[EXERCISE DESCRIPTION]: Change each "Instruction" in the material below to "Command" and leave everything else untouched.
⁂
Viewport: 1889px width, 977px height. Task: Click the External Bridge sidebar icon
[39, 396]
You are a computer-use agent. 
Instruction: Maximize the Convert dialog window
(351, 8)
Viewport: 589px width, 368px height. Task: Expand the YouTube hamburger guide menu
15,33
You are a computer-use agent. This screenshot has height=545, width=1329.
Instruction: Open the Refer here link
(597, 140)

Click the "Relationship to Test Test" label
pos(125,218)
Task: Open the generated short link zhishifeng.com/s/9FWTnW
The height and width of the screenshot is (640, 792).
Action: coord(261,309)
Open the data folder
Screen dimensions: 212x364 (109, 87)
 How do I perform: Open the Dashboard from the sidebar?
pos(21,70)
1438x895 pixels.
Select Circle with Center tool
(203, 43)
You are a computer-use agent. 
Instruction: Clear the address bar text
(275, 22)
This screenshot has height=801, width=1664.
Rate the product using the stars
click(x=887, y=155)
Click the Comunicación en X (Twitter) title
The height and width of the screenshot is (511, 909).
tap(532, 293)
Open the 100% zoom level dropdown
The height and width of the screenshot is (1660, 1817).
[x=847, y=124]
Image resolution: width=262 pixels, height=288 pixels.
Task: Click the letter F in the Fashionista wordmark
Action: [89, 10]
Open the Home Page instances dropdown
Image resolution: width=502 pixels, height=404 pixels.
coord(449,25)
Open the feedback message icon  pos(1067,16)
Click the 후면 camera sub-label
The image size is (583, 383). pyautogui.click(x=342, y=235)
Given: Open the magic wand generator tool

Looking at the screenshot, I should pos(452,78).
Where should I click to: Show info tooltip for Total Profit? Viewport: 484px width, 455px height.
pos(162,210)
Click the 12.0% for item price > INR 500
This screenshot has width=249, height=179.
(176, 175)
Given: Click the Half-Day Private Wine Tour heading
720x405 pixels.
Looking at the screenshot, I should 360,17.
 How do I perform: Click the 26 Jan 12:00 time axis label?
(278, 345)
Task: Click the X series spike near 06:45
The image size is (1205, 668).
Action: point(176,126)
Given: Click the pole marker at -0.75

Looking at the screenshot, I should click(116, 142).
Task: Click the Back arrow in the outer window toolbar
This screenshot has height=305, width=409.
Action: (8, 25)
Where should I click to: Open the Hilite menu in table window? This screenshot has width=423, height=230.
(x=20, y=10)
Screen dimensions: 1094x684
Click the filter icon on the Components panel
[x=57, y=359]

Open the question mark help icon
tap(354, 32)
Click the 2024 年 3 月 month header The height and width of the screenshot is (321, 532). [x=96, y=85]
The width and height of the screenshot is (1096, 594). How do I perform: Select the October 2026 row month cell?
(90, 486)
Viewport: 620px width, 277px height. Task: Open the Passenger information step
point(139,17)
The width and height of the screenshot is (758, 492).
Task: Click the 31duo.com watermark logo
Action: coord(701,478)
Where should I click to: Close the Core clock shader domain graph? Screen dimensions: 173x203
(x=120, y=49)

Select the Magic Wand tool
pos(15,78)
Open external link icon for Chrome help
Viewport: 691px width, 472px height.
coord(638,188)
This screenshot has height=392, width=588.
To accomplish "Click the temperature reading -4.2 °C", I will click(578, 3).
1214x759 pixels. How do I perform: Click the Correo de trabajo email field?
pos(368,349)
⁂
[ANSWER TO THE TASK]:
Viewport: 1889px width, 977px height. Task: Click the External Bridge sidebar icon
[39, 396]
You are a computer-use agent. 
Command: Maximize the Convert dialog window
(351, 8)
Viewport: 589px width, 368px height. Task: Expand the YouTube hamburger guide menu
15,33
You are a computer-use agent. This screenshot has height=545, width=1329.
Command: Open the Refer here link
(597, 140)

Click the "Relationship to Test Test" label
pos(125,218)
Task: Open the generated short link zhishifeng.com/s/9FWTnW
The height and width of the screenshot is (640, 792).
Action: coord(261,309)
Open the data folder
Screen dimensions: 212x364 (109, 87)
 How do I perform: Open the Dashboard from the sidebar?
pos(21,70)
1438x895 pixels.
Select Circle with Center tool
(203, 43)
You are a computer-use agent. 
Command: Clear the address bar text
(275, 22)
This screenshot has height=801, width=1664.
Rate the product using the stars
click(x=887, y=155)
Click the Comunicación en X (Twitter) title
The height and width of the screenshot is (511, 909).
tap(532, 293)
Open the 100% zoom level dropdown
The height and width of the screenshot is (1660, 1817).
[x=847, y=124]
Image resolution: width=262 pixels, height=288 pixels.
Task: Click the letter F in the Fashionista wordmark
Action: [89, 10]
Open the Home Page instances dropdown
Image resolution: width=502 pixels, height=404 pixels.
coord(449,25)
Open the feedback message icon  pos(1067,16)
Click the 후면 camera sub-label
The image size is (583, 383). pyautogui.click(x=342, y=235)
Given: Open the magic wand generator tool

Looking at the screenshot, I should pos(452,78).
Where should I click to: Show info tooltip for Total Profit? Viewport: 484px width, 455px height.
pos(162,210)
Click the 12.0% for item price > INR 500
This screenshot has width=249, height=179.
(176, 175)
Given: Click the Half-Day Private Wine Tour heading
720x405 pixels.
Looking at the screenshot, I should 360,17.
 How do I perform: Click the 26 Jan 12:00 time axis label?
(278, 345)
Task: Click the X series spike near 06:45
The image size is (1205, 668).
Action: point(176,126)
Given: Click the pole marker at -0.75

Looking at the screenshot, I should click(116, 142).
Task: Click the Back arrow in the outer window toolbar
This screenshot has height=305, width=409.
Action: (8, 25)
Where should I click to: Open the Hilite menu in table window? This screenshot has width=423, height=230.
(x=20, y=10)
Screen dimensions: 1094x684
Click the filter icon on the Components panel
[x=57, y=359]

Open the question mark help icon
tap(354, 32)
Click the 2024 年 3 月 month header The height and width of the screenshot is (321, 532). [x=96, y=85]
The width and height of the screenshot is (1096, 594). How do I perform: Select the October 2026 row month cell?
(90, 486)
Viewport: 620px width, 277px height. Task: Open the Passenger information step
point(139,17)
The width and height of the screenshot is (758, 492).
Task: Click the 31duo.com watermark logo
Action: coord(701,478)
Where should I click to: Close the Core clock shader domain graph? Screen dimensions: 173x203
(x=120, y=49)

Select the Magic Wand tool
pos(15,78)
Open external link icon for Chrome help
Viewport: 691px width, 472px height.
coord(638,188)
This screenshot has height=392, width=588.
To accomplish "Click the temperature reading -4.2 °C", I will click(578, 3).
1214x759 pixels. How do I perform: Click the Correo de trabajo email field?
pos(368,349)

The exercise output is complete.